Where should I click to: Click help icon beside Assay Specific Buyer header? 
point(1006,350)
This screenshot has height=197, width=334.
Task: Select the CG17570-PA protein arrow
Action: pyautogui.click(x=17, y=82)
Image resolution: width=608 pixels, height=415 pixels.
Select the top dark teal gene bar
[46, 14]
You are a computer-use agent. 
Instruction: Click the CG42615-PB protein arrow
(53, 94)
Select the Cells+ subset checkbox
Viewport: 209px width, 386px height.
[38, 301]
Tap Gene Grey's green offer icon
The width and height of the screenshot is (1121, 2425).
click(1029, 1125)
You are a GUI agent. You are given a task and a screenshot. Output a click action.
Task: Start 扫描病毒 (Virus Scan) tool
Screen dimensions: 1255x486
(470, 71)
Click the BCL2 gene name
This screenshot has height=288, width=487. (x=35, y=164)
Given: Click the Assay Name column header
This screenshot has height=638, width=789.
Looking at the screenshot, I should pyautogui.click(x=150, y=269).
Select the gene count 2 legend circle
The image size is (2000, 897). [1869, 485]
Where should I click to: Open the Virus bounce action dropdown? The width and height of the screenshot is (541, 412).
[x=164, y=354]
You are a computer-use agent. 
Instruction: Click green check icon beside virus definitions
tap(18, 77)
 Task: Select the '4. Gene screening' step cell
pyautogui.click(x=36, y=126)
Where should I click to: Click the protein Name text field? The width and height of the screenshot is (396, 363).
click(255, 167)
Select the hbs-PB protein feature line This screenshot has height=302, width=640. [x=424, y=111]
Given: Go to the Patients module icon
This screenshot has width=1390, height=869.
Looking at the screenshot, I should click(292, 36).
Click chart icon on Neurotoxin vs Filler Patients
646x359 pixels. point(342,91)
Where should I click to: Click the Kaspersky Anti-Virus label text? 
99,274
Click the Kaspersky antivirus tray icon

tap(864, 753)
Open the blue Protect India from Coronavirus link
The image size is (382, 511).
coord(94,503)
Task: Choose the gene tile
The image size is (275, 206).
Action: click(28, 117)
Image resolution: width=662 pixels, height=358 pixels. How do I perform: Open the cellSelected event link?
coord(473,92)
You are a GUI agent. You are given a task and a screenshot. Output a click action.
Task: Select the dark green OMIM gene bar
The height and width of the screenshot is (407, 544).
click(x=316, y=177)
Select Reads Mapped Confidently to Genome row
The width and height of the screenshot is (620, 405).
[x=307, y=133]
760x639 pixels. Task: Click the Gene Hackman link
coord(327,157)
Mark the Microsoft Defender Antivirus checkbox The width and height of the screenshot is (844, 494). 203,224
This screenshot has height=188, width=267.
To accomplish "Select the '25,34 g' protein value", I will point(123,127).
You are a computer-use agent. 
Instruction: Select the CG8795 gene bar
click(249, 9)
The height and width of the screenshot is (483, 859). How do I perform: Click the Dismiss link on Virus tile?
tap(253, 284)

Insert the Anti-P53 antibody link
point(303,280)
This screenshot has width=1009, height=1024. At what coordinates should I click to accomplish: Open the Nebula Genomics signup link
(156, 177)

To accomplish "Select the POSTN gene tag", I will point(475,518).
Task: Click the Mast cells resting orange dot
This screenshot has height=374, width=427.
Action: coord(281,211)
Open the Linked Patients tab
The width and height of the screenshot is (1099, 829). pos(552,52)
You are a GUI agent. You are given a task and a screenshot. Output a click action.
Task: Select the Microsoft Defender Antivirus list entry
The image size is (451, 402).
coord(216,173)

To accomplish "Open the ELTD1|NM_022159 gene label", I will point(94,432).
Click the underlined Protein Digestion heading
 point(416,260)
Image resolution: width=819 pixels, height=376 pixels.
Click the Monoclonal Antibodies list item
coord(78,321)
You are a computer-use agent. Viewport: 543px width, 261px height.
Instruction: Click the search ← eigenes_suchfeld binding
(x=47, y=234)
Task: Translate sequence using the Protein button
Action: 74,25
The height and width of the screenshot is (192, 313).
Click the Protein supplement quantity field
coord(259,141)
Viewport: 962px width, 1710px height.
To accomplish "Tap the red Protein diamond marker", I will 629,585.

§ **Work instructions**
Each of the records is to be written out again exactly.

§ **Completed task**
Where should I click to: Click help icon beside Assay Specific Buyer header? 
point(1006,350)
This screenshot has height=197, width=334.
Task: Select the CG17570-PA protein arrow
Action: pyautogui.click(x=17, y=82)
Image resolution: width=608 pixels, height=415 pixels.
Select the top dark teal gene bar
[46, 14]
You are a computer-use agent. 
Instruction: Click the CG42615-PB protein arrow
(53, 94)
Select the Cells+ subset checkbox
Viewport: 209px width, 386px height.
[38, 301]
Tap Gene Grey's green offer icon
The width and height of the screenshot is (1121, 2425).
click(1029, 1125)
You are a GUI agent. You are given a task and a screenshot. Output a click action.
Task: Start 扫描病毒 (Virus Scan) tool
Screen dimensions: 1255x486
(470, 71)
Click the BCL2 gene name
This screenshot has height=288, width=487. (x=35, y=164)
Given: Click the Assay Name column header
This screenshot has height=638, width=789.
Looking at the screenshot, I should pyautogui.click(x=150, y=269).
Select the gene count 2 legend circle
The image size is (2000, 897). [1869, 485]
Where should I click to: Open the Virus bounce action dropdown? The width and height of the screenshot is (541, 412).
[x=164, y=354]
You are a computer-use agent. 
Instruction: Click green check icon beside virus definitions
tap(18, 77)
 Task: Select the '4. Gene screening' step cell
pyautogui.click(x=36, y=126)
Where should I click to: Click the protein Name text field? The width and height of the screenshot is (396, 363).
click(255, 167)
Select the hbs-PB protein feature line This screenshot has height=302, width=640. [x=424, y=111]
Given: Go to the Patients module icon
This screenshot has width=1390, height=869.
Looking at the screenshot, I should click(292, 36).
Click chart icon on Neurotoxin vs Filler Patients
646x359 pixels. point(342,91)
Where should I click to: Click the Kaspersky Anti-Virus label text? 
99,274
Click the Kaspersky antivirus tray icon

tap(864, 753)
Open the blue Protect India from Coronavirus link
The image size is (382, 511).
coord(94,503)
Task: Choose the gene tile
The image size is (275, 206).
Action: click(28, 117)
Image resolution: width=662 pixels, height=358 pixels. How do I perform: Open the cellSelected event link?
coord(473,92)
You are a GUI agent. You are given a task and a screenshot. Output a click action.
Task: Select the dark green OMIM gene bar
The height and width of the screenshot is (407, 544).
click(x=316, y=177)
Select Reads Mapped Confidently to Genome row
The width and height of the screenshot is (620, 405).
[x=307, y=133]
760x639 pixels. Task: Click the Gene Hackman link
coord(327,157)
Mark the Microsoft Defender Antivirus checkbox The width and height of the screenshot is (844, 494). 203,224
This screenshot has height=188, width=267.
To accomplish "Select the '25,34 g' protein value", I will point(123,127).
You are a computer-use agent. 
Instruction: Select the CG8795 gene bar
click(249, 9)
The height and width of the screenshot is (483, 859). How do I perform: Click the Dismiss link on Virus tile?
tap(253, 284)

Insert the Anti-P53 antibody link
point(303,280)
This screenshot has width=1009, height=1024. At what coordinates should I click to accomplish: Open the Nebula Genomics signup link
(156, 177)

To accomplish "Select the POSTN gene tag", I will point(475,518).
Task: Click the Mast cells resting orange dot
This screenshot has height=374, width=427.
Action: coord(281,211)
Open the Linked Patients tab
The width and height of the screenshot is (1099, 829). pos(552,52)
You are a GUI agent. You are given a task and a screenshot. Output a click action.
Task: Select the Microsoft Defender Antivirus list entry
The image size is (451, 402).
coord(216,173)

To accomplish "Open the ELTD1|NM_022159 gene label", I will point(94,432).
Click the underlined Protein Digestion heading
 point(416,260)
Image resolution: width=819 pixels, height=376 pixels.
Click the Monoclonal Antibodies list item
coord(78,321)
You are a computer-use agent. Viewport: 543px width, 261px height.
Instruction: Click the search ← eigenes_suchfeld binding
(x=47, y=234)
Task: Translate sequence using the Protein button
Action: 74,25
The height and width of the screenshot is (192, 313).
Click the Protein supplement quantity field
coord(259,141)
Viewport: 962px width, 1710px height.
To accomplish "Tap the red Protein diamond marker", I will 629,585.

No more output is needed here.